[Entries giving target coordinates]
* * * * *

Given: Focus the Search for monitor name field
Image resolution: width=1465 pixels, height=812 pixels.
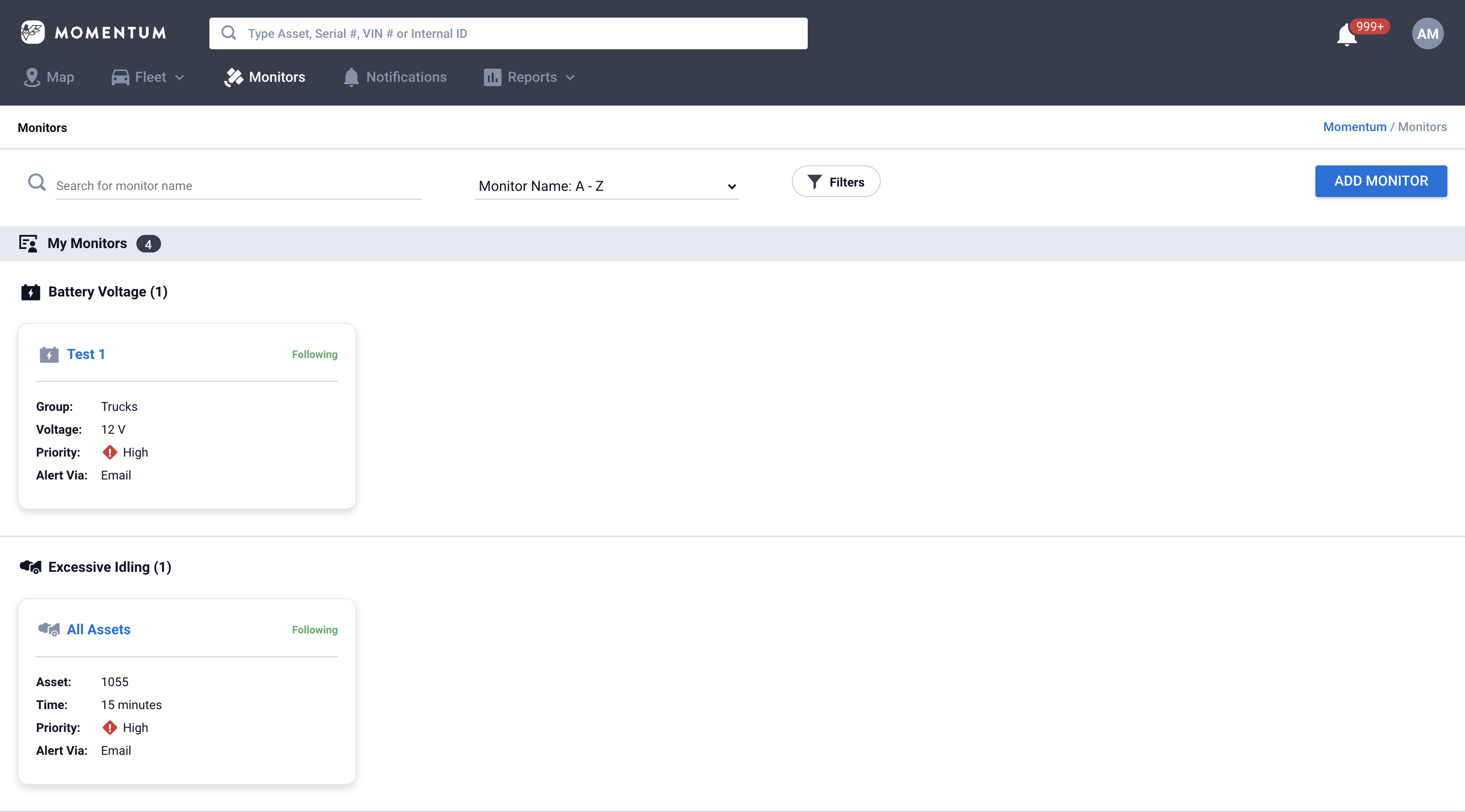Looking at the screenshot, I should 239,186.
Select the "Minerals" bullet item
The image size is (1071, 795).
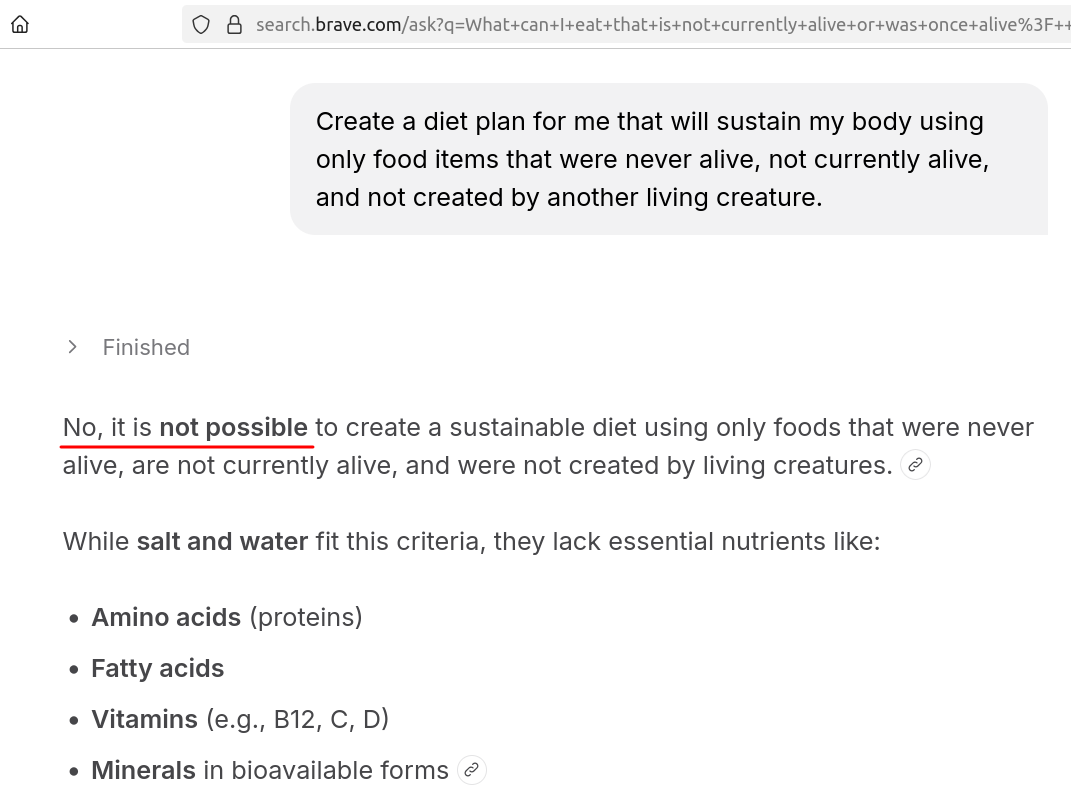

* * * * *

* [AIM OF THE TASK]
Render the listing above as a JSON list of strings, one string per line, skipping blank lines. Leave out the pictures.

* [COMPLETE OUTPUT]
[
  "Given: Focus the Search for monitor name field",
  "Image resolution: width=1465 pixels, height=812 pixels.",
  "Looking at the screenshot, I should 239,186.",
  "Select the \"Minerals\" bullet item",
  "The image size is (1071, 795)."
]